_Reading text:_
USS Big Horn (AO-45)
|Acquired:||31 March 1942|
|Commissioned:||15 April 1942|
|Decommissioned:||6 May 1946|
|Struck:||3 July 1946|
|Fate:||Sold for disposal,
22 November 1946
|Length:||441 ft 8 in (134.6 m)|
|Beam:||64 ft (19.5 m)|
|Speed:||13 knots (24 km/h)|
|Complement:||13 officers and 157 men|
|One Model JK-9 listening equipment|
|Armament:||• Five 4 in (102 mm) /50 single purpose guns,
• two .50 caliber (12.7 mm) machine guns,
• five Thompson submachine guns,
• five sawn-off shotguns
Gulf Dawn, a single-screw oil tanker, was built in 1936 at Chester, Pennsylvania, by the Sun Shipbuilding & Drydock Corp. and operated by the Gulf Oil Corporation. Acquired by the Navy on 31 March 1942, she was renamed Big Horn and given the hull designation symbol AO-45 on 3 April 1942. Her conversion began at the Bethlehem Shipyard in Brooklyn, New York. She was commissioned 15 April 1942, under the command of Commander James A. Gainard, USNR, formerly master of SS City of Flint, which had become the center of an international incident at the beginning of the war, and was later sunk by a U-boat.
Sailing to Boston on 23 April, Big Horn entered the Boston Navy Yard for conversion to a Q-ship. A disguised heavily armed merchantman, the decoy ship was intended to lure unsuspecting U-boats to the surface and sink them with gunfire. While at Boston, Big Horn completed her disguise as a fleet oiler and was given extra watertight integrity – in case she was torpedoed – by the installation of thousands of sealed empty drums in her cargo tanks. That work was completed on 22 July 1942.
After two days on the degaussing range and in calibrating compasses and radio direction finders, Big Horn proceeded to Casco Bay for training under Commander, Destroyers, Atlantic Fleet. This training period was followed by a shakedown cruise which was completed on 26 August 1942, at which date USS Big Horn put in again at the Navy Yard, Boston, for further alterations and repairs until 12 September.
The first cruise of USS Big Horn began on 27 September 1942, when the ship proceeded from New York with a convoy bound for Guantanamo Bay, Cuba, taking a position which permitted the vessel to act as a straggler. The trip was made without incident, and thereafter Big Horn was semi-attached to NOB [Naval Operating Base] Trinidad, with orders to operate from that base over the bauxite route to and from ports where that commodity was loaded. Many ships in this area had been sunk in recent weeks. Ships proceeding from Trinidad were convoyed to a designated point from which they fanned out to take various routes to their ultimate destination. Big Horn was directed to proceed to that point and drop down on independent routes to and from bauxite ports.

_What is required:_
From the USS Big Horn article, list each type of weapon in the ship's armament along with how many of it she carried. The records that come next have no connection to the USS Big Horn article.

Items from a data source:
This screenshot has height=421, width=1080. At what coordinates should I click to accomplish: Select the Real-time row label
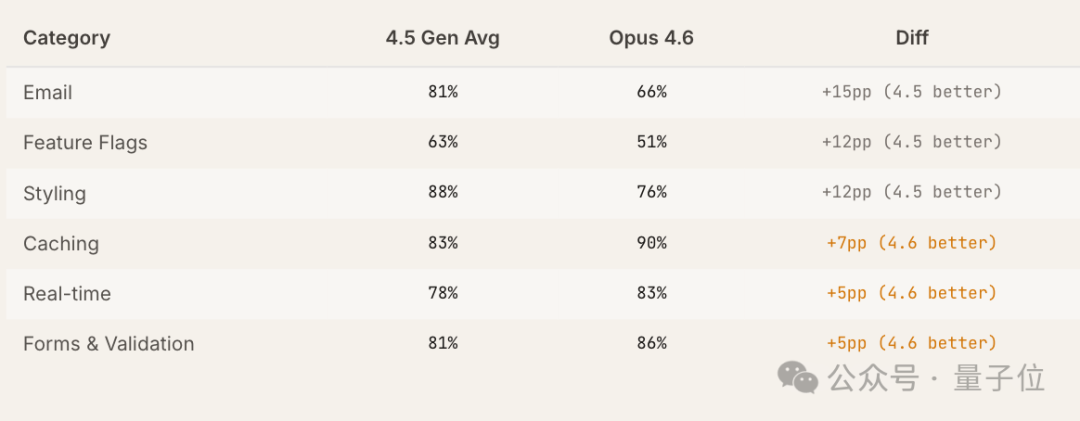click(x=67, y=293)
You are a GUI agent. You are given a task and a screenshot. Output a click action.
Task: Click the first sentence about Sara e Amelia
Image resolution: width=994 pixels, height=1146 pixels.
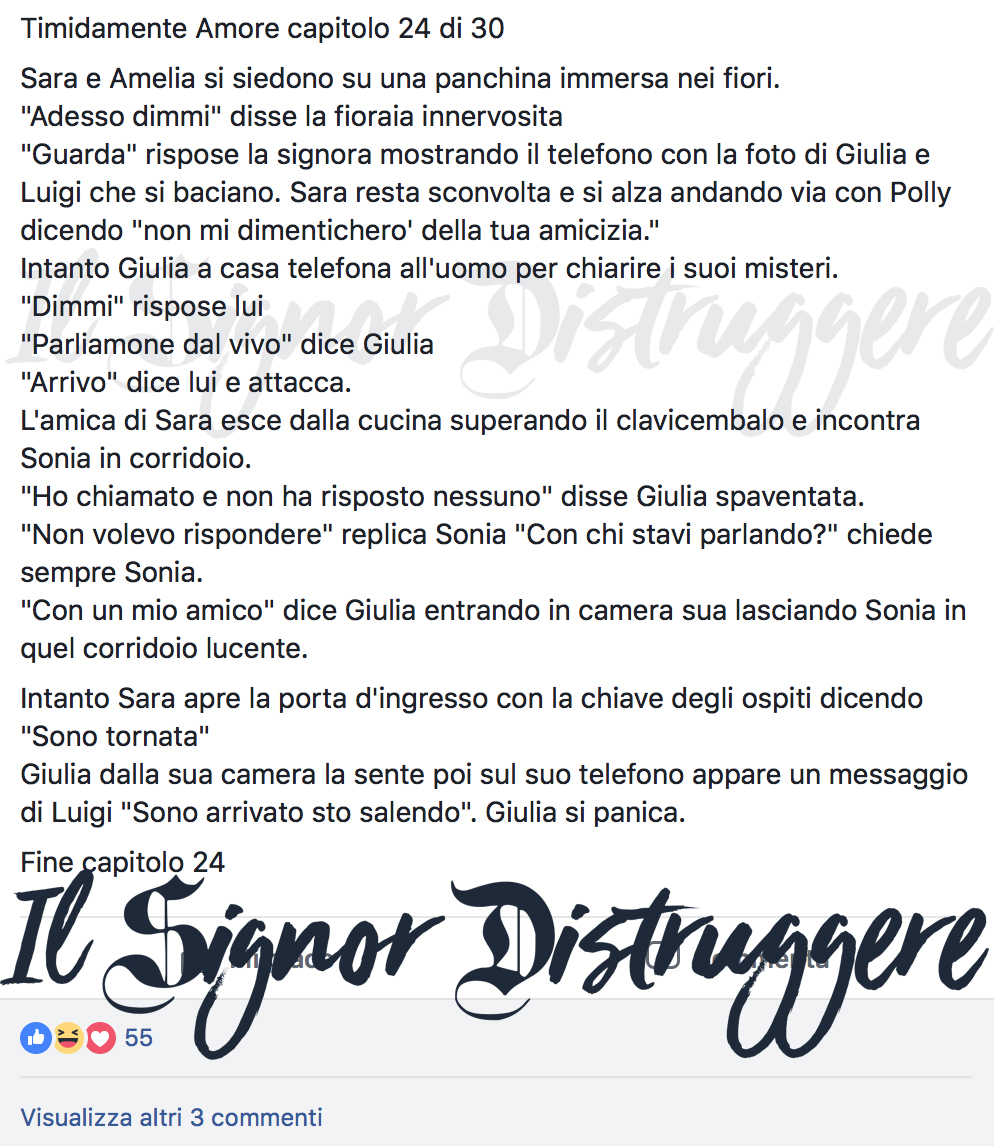tap(401, 78)
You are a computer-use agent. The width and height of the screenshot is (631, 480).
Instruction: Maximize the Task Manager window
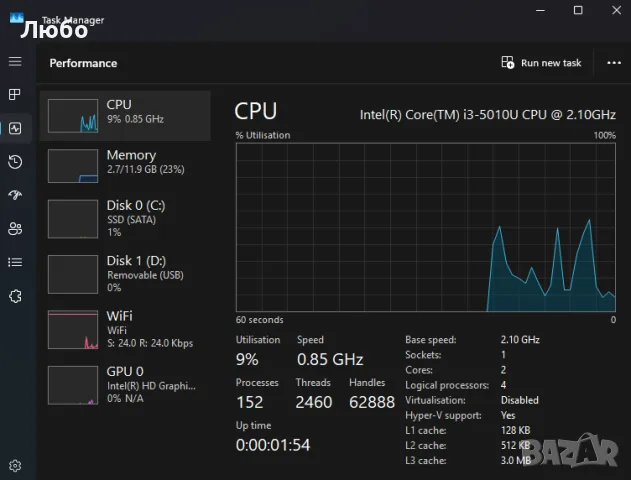[x=578, y=10]
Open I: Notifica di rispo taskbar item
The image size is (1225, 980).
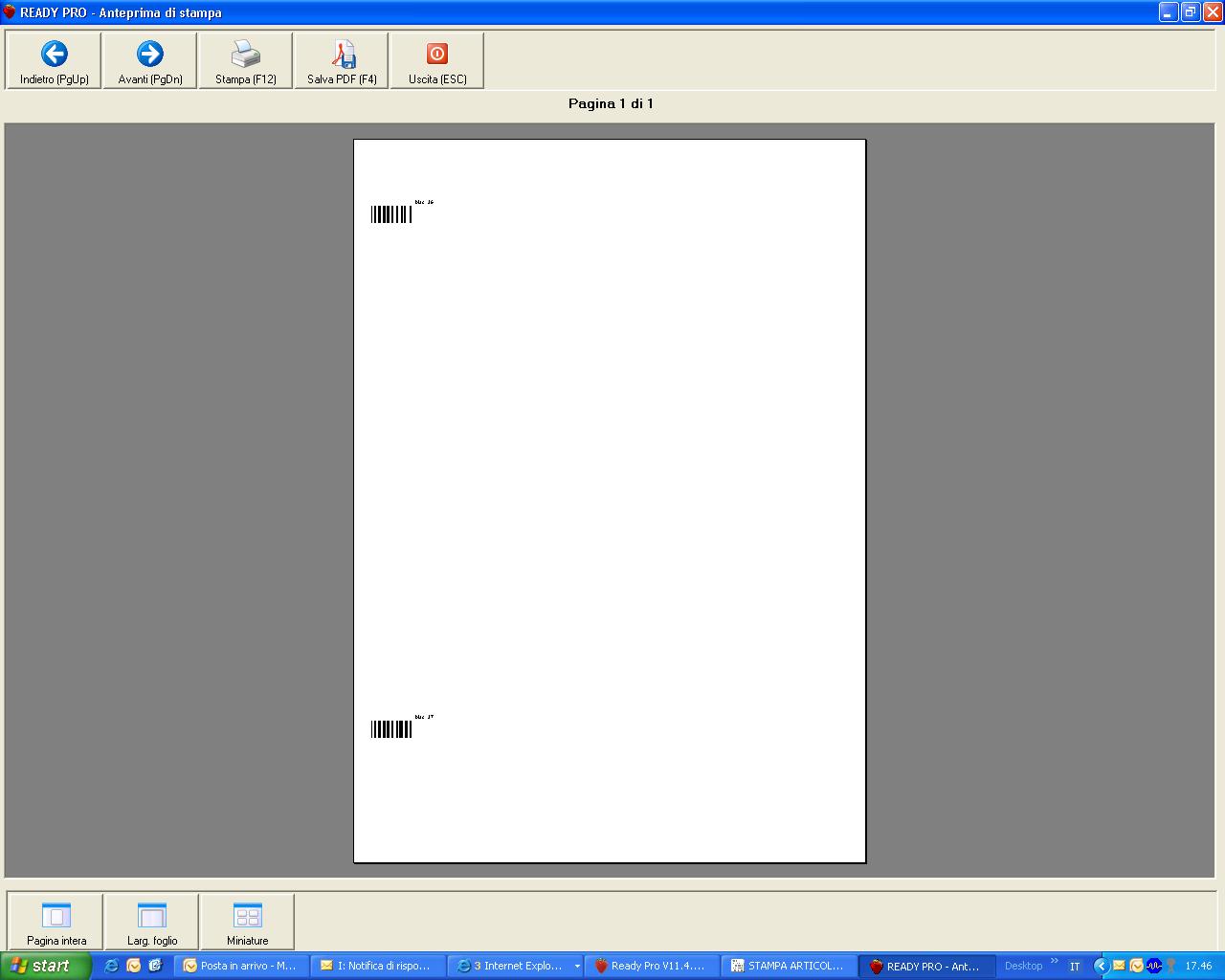(379, 966)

_Full output:_
- Five 4 in (102 mm) /50 single purpose guns
- Two .50 caliber (12.7 mm) machine guns
- Five Thompson submachine guns
- Five sawn-off shotguns